Part of a data file
- - - -

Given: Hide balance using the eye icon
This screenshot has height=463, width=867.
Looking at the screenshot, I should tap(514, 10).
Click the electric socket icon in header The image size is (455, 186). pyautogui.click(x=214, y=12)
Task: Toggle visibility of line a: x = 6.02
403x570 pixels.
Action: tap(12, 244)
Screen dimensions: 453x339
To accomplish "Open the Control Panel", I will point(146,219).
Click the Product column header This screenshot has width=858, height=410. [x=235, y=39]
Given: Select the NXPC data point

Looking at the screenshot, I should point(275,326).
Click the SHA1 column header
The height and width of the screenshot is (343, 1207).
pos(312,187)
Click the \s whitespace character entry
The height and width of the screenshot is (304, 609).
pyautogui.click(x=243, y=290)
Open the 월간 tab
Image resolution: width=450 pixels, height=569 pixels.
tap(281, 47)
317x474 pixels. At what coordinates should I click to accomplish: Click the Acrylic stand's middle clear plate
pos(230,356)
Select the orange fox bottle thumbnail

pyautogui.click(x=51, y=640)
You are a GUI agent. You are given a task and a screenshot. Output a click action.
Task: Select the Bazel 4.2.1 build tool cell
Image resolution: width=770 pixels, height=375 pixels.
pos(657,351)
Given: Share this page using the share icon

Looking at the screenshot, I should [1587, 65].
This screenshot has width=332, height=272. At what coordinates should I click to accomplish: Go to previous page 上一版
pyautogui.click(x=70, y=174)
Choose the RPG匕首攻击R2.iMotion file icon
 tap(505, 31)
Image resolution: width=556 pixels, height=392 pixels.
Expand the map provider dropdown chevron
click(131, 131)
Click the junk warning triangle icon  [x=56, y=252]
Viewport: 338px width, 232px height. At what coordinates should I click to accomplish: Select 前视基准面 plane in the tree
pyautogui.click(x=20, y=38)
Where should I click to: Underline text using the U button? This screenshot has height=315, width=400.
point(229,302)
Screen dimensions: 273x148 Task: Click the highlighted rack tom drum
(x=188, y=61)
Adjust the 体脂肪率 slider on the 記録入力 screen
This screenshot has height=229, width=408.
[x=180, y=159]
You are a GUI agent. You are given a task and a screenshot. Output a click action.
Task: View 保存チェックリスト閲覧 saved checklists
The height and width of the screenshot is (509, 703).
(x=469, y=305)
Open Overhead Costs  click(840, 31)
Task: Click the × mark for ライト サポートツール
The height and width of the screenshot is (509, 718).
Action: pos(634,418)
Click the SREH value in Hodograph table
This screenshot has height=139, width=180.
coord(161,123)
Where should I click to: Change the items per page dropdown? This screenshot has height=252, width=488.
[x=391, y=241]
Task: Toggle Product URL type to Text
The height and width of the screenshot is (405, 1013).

- - - -

(Aim): Format every line of the listing above as a JSON array of strings, one string per line, omitting blank lines.

(Result for this task):
[
  "Given: Hide balance using the eye icon",
  "This screenshot has height=463, width=867.",
  "Looking at the screenshot, I should tap(514, 10).",
  "Click the electric socket icon in header The image size is (455, 186). pyautogui.click(x=214, y=12)",
  "Task: Toggle visibility of line a: x = 6.02",
  "403x570 pixels.",
  "Action: tap(12, 244)",
  "Screen dimensions: 453x339",
  "To accomplish \"Open the Control Panel\", I will point(146,219).",
  "Click the Product column header This screenshot has width=858, height=410. [x=235, y=39]",
  "Given: Select the NXPC data point",
  "Looking at the screenshot, I should point(275,326).",
  "Click the SHA1 column header",
  "The height and width of the screenshot is (343, 1207).",
  "pos(312,187)",
  "Click the \\s whitespace character entry",
  "The height and width of the screenshot is (304, 609).",
  "pyautogui.click(x=243, y=290)",
  "Open the 월간 tab",
  "Image resolution: width=450 pixels, height=569 pixels.",
  "tap(281, 47)",
  "317x474 pixels. At what coordinates should I click to accomplish: Click the Acrylic stand's middle clear plate",
  "pos(230,356)",
  "Select the orange fox bottle thumbnail",
  "pyautogui.click(x=51, y=640)",
  "You are a GUI agent. You are given a task and a screenshot. Output a click action.",
  "Task: Select the Bazel 4.2.1 build tool cell",
  "Image resolution: width=770 pixels, height=375 pixels.",
  "pos(657,351)",
  "Given: Share this page using the share icon",
  "Looking at the screenshot, I should [1587, 65].",
  "This screenshot has width=332, height=272. At what coordinates should I click to accomplish: Go to previous page 上一版",
  "pyautogui.click(x=70, y=174)",
  "Choose the RPG匕首攻击R2.iMotion file icon",
  " tap(505, 31)",
  "Image resolution: width=556 pixels, height=392 pixels.",
  "Expand the map provider dropdown chevron",
  "click(131, 131)",
  "Click the junk warning triangle icon  [x=56, y=252]",
  "Viewport: 338px width, 232px height. At what coordinates should I click to accomplish: Select 前视基准面 plane in the tree",
  "pyautogui.click(x=20, y=38)",
  "Where should I click to: Underline text using the U button? This screenshot has height=315, width=400.",
  "point(229,302)",
  "Screen dimensions: 273x148 Task: Click the highlighted rack tom drum",
  "(x=188, y=61)",
  "Adjust the 体脂肪率 slider on the 記録入力 screen",
  "This screenshot has height=229, width=408.",
  "[x=180, y=159]",
  "You are a GUI agent. You are given a task and a screenshot. Output a click action.",
  "Task: View 保存チェックリスト閲覧 saved checklists",
  "The height and width of the screenshot is (509, 703).",
  "(x=469, y=305)",
  "Open Overhead Costs  click(840, 31)",
  "Task: Click the × mark for ライト サポートツール",
  "The height and width of the screenshot is (509, 718).",
  "Action: pos(634,418)",
  "Click the SREH value in Hodograph table",
  "This screenshot has height=139, width=180.",
  "coord(161,123)",
  "Where should I click to: Change the items per page dropdown? This screenshot has height=252, width=488.",
  "[x=391, y=241]",
  "Task: Toggle Product URL type to Text",
  "The height and width of the screenshot is (405, 1013)."
]